Otherwise only dead code will be linked and increase the kernel image size
for no good reason.
Russell King (Oracle) Nov. 8, 2016, 10:41 a.m. UTC | #4
On Tue, Nov 08, 2016 at 10:30:42AM +0100, Heiko Carstens wrote:
> Two architectures (arm, mips) have wired them up and thus allocated system

> call numbers, even though they don't have ARCH_HAS_PKEYS set. Which seems a

> bit pointless.


I don't think it's pointless at all.  First, read the LWN article for
the userspace side of the interface: https://lwn.net/Articles/689395/

From reading this, it seems (at least to me) that these pkey syscalls
are going to be the application level API - which means applications
are probably going to want to make these calls.

Sure, they'll have to go through glibc, and glibc can provide stubs,
but the problem with that is if we do get hardware pkey support (eg,
due to pressure to increase security) then we're going to end up
needing both kernel changes and glibc changes to add the calls.

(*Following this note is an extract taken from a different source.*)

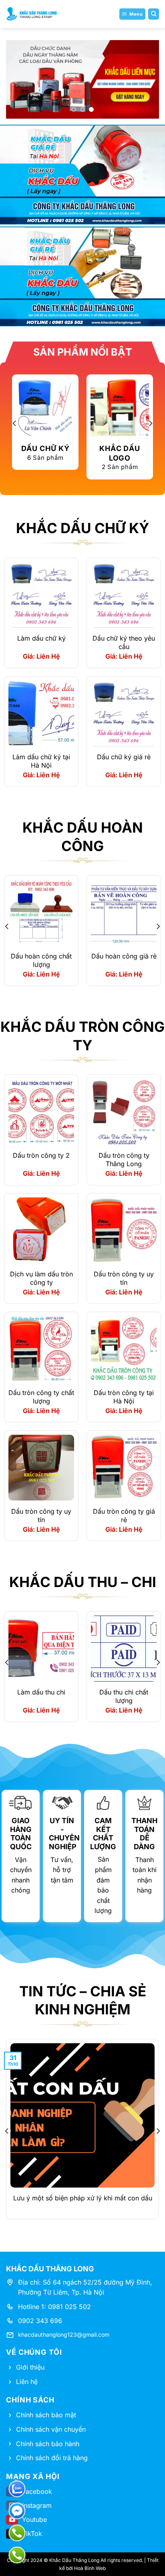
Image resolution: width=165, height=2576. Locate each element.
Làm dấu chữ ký (41, 638)
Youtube (34, 2519)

Since one of the design goals of pkeys is to allow them to work when
there is no underlying hardware support, I see no reason not to wire
them up in architecture syscall tables today, so that we have a cross-
architecture kernel version where the pkey syscalls become available.
glibc (and other libcs) don't then have to mess around with per-
architecture recording of which kernel version the pkey syscalls were
added.

Not wiring up the syscalls doesn't really gain anything: the code
present when !ARCH_HAS_PKEYS will still be part of the kernel image,
it just won't be callable.

So, on balance, I've decided to wire them up on ARM, even though the
hardware doesn't support them, to avoid unnecessary pain in userspace
from the ARM side of things.

Obviously what other architectures do is their own business.

-- 
RMK's Patch system: http://www.armlinux.org.uk/developer/patches/
FTTC broadband for 0.8mile line: currently at 9.6Mbps down 400kbps up
according to speedtest.net.
Heiko Carstens Nov. 8, 2016, 11:24 a.m. UTC | #5
On Tue, Nov 08, 2016 at 10:41:12AM +0000, Russell King - ARM Linux wrote:
> On Tue, Nov 08, 2016 at 10:30:42AM +0100, Heiko Carstens wrote:

> > Two architectures (arm, mips) have wired them up and thus allocated system

> > call numbers, even though they don't have ARCH_HAS_PKEYS set. Which seems a

> > bit pointless.

> 

> I don't think it's pointless at all.  First, read the LWN article for

> the userspace side of the interface: https://lwn.net/Articles/689395/

> 

> From reading this, it seems (at least to me) that these pkey syscalls

> are going to be the application level API - which means applications

> are probably going to want to make these calls.

> 

> Sure, they'll have to go through glibc, and glibc can provide stubs,

> but the problem with that is if we do get hardware pkey support (eg,

> due to pressure to increase security) then we're going to end up

> needing both kernel changes and glibc changes to add the calls.

> 

> Since one of the design goals of pkeys is to allow them to work when

> there is no underlying hardware support, I see no reason not to wire

> them up in architecture syscall tables today, so that we have a cross-

> architecture kernel version where the pkey syscalls become available.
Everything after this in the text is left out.